Are you going to a field to start flying on your paramotor? It would be best if you then had to carry a kit bag containing some paramotor tool kits and a few essential items. It will be helpful for you in an emergency.

We cannot say when we will face any unwanted situation, so we should always maintain safety with all the necessary items. 

Let’s look at some tools you may need to solve any problems you may face on your flight. Before that, you have to collect a few necessary items you should always keep in your paramotoring kit bag.

You can also read: Learn Paramotoring In 5 Easy Steps- Do Not Miss Out On Step 2!
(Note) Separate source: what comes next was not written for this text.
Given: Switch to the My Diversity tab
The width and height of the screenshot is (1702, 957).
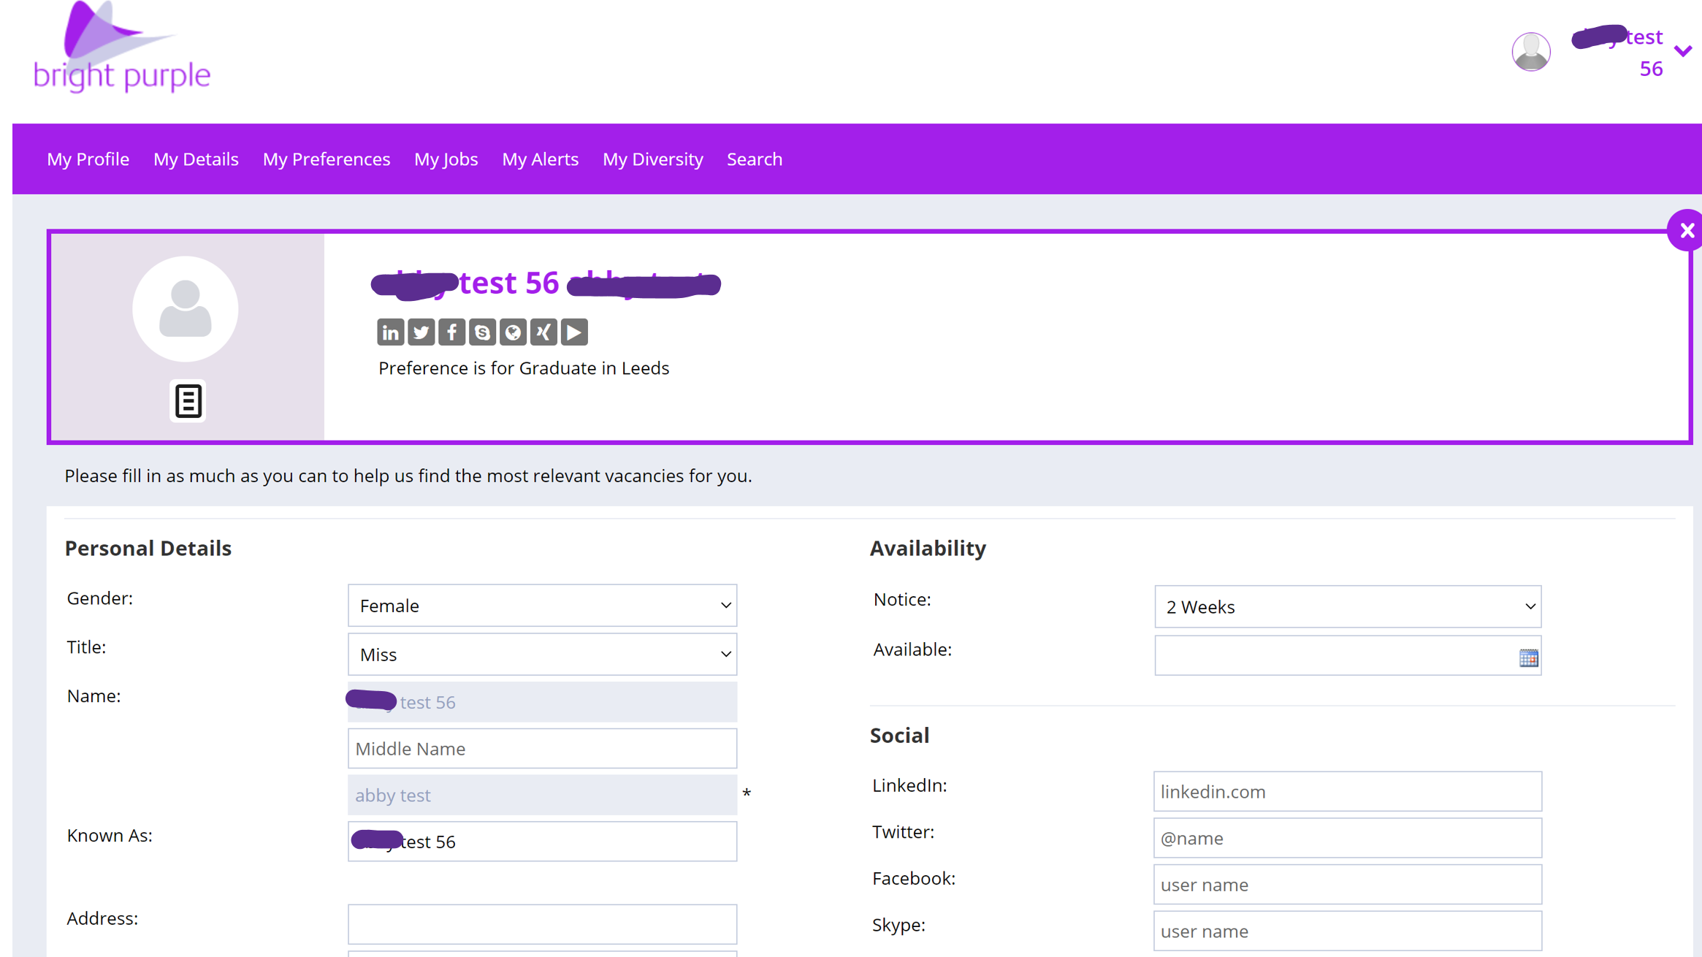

Paramotor Tips & Tricks: Tools You Should Have For Powered Paraglider  Maintenance - YouTube
Image Credits: BHP

Paramotor essentials are things you must have with you while going out for paramotoring. Some paramotor essentials you must keep in your kit bag are:

Spare spark plug

Always keep a spare spark plug in your bag because it can quit suddenly and may raise a great problem for you. Be sure that you have bought the plug that correctly matches the number with your current one. Be careful about setting the correct gap on the spark plugs when you start to head to the field so that you left the Feeler Gauge at home.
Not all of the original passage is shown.